_Exercise brief_. Carry on the Indiana Geological and Water Survey newsletter below from where it stops, continuing its story about the green stain on cut limestone.

** start Text shown **

IU   INDIANA UNIVERSITY BLOOMINGTON
   
 
News from the Indiana Geological and Water Survey
December 2023
    
 

New publications added to journal

One new map and two new data sets have been published to Vol. 5 of the Indiana Journal of Earth Sciences:

Quaternary Geology of the Washington-Jasper Area

The Quaternary geologic map of the Washington-Jasper area, in southwestern Indiana, shows the distribution of glacial and postglacial deposits at the surface, mostly appearing in the western two-thirds of the area, along with basic bedrock geology. In addition to the map document, a composite spatial data set that conforms to the standardized database schema known as GeMS (Geologic Map Schema) is also available for download. This project was funded by a USGS STATEMAP award.

Access the map and data here.

Bedrock Geologic Database of the Vincennes 30- x 60-minute Quadrangle, Indiana, Geologic Map Schema (GeMS) Level 3

This project, funded by a USGS STATEMAP award, assembled a GeMS-compliant database for the Vincennes 1:100,000-scale quadrangle from several data sources, including new stratigraphic picks in Indiana’s NCRDS (National Coal Record Database System), the IGWS PDMS (Petroleum Database Management System), and data from past STATEMAP work in the surrounding areas. This data, along with information from a series of Esri-based Indiana Coal Atlas StoryMaps published between 2016 and 2018, were used to create the new geologic contacts and polygons for the area.

Access the data here.

COMING SOON to IJES:

• "Geologic Map of the Bedford 30- x 60-minute Quadrangle, Indiana" (map, database, and map pamphlet) by Tripp and others

• "Gallium and Germanium in Pennsylvanian Coals, Shales, and Paleosols in Indiana" by Mastalerz and Roden

• "Silurian Diploporitans as Substrata: Paleoecological Observations and Patterns of Encrustation by Eucalyptocrinites (Crinoidea) in Southeastern Indiana" by Thomka and others



Geoscience experiment aimed at aiding stone industry

Buff, gray, variegated—it can be challenging enough to try to control for color variations of natural stone in a building project without adding green, too.

When a local quarry began noticing a pale, green-yellow stain appearing on the surface of cut Salem Limestone, the operators reached out to the Indiana Geological and Water Survey to try to understand why. It’s an investigation that started in June and was still going on last week, as Research Scientist Tracy Branam and Volunteer Affiliate Sam Frushour sawed through slabs to see just how deep the color changes went.

“Just when you think you might have it figured out, other questions pop up,” Branam said.

Mill employees noticed a pale-green tint developing on dimension stone that had been cut from a new “bench,” or lower layer of limestone. It didn’t appear, though, until it had been cut and moved to the yard to cure in the sun and rain, anywhere from a few weeks to several months.

A pale green stain is seen on cut limestone at a Bloomington-area mill. A pale green stain is seen on cut limestone at a Bloomington-area mill. | Kristen Wilkins, IGWS

Over time, the mill staff noticed that green stains would turn white and could be washed off. Not all cut stone, though, has the luxury of curing time. For a few buyers, the stain appeared after the stone had already been placed on a building because the piece was needed as soon as it was quarried.

"It starts to get fluorescent, and customers don’t really like that,” the mill foreman told researchers.

** end Text shown **
** start Recorded information **

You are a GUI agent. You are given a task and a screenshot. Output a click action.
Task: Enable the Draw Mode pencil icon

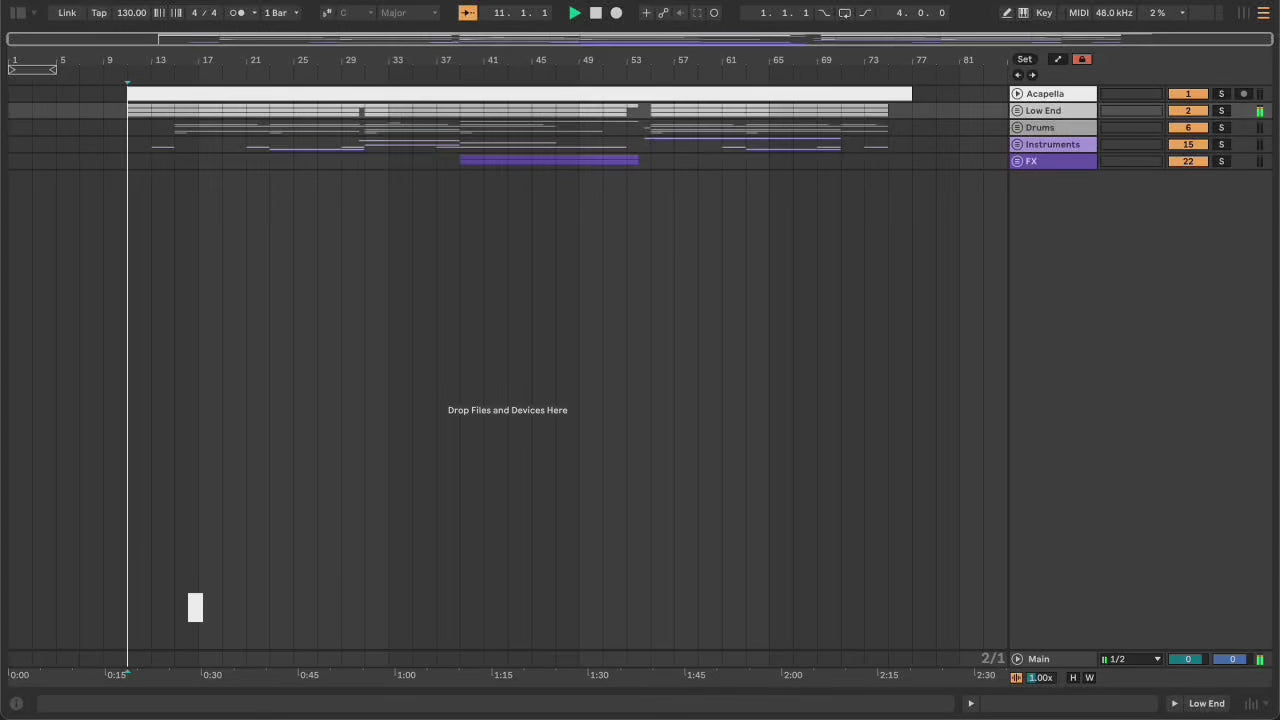1006,13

** end Recorded information **

_Reply_.
In June, Branam received six, 7-inch-square, 2-inch-thick limestone slabs from the mill and tried to reproduce the green-staining phenomenon. Three slabs were sealed with a liquid latex coating on their sides to prevent evaporation; the other three were not. Two control slabs—one with sealed sides, one without—were placed on a deck where they could be exposed to natural weather conditions. The other four slabs were placed under a fume hood in the IGWS Water Lab over reservoirs of purified water set on hotplates. Two contained sponges to force evaporation through the top face of the slab; two did not.

None of those scenarios produced the green stain, but the slabs in the lab that were subjected to water moving through their pores over heat did change to a darker color. Testing on those slabs showed that sulfur in the rock moves to a surface and stays there after the water in the pores evaporates. Samples of green-stained limestone taken from the quarry also showed highly elevated levels of sulfur under pXRF (portable X-ray fluorescence) analysis.

If it is a surface issue, Branam is wondering if, in theory, the stain can be sanded off. But they won’t know how deep any color changes go until they do more tests on the newly cut slabs, likely in January. Those tests will be limited to the equipment the IGWS has on hand rather than what researchers would like to try.

“We’ll have to do as much as we can with what little resources we have,” Branam said. “And we were able to find enough stuff out that we know what it is, and we have a pretty good idea of how it forms. It's just a matter of how to take care of it.”



2024 IGWS calendar arriving soon

Critical minerals—earth materials critical to national security and economic prosperity—are the focus of the 2024 IGWS calendar.

If you have not received a delivery of the annual poster-sized calendar in the past and would like a print copy, a limited supply will be available for in-person purchase at the IGWS office starting in mid-December. The calendar also will be offered as a free digital download from the Indiana Journal of Earth Sciences, Vol. 6, starting Jan. 2, 2024.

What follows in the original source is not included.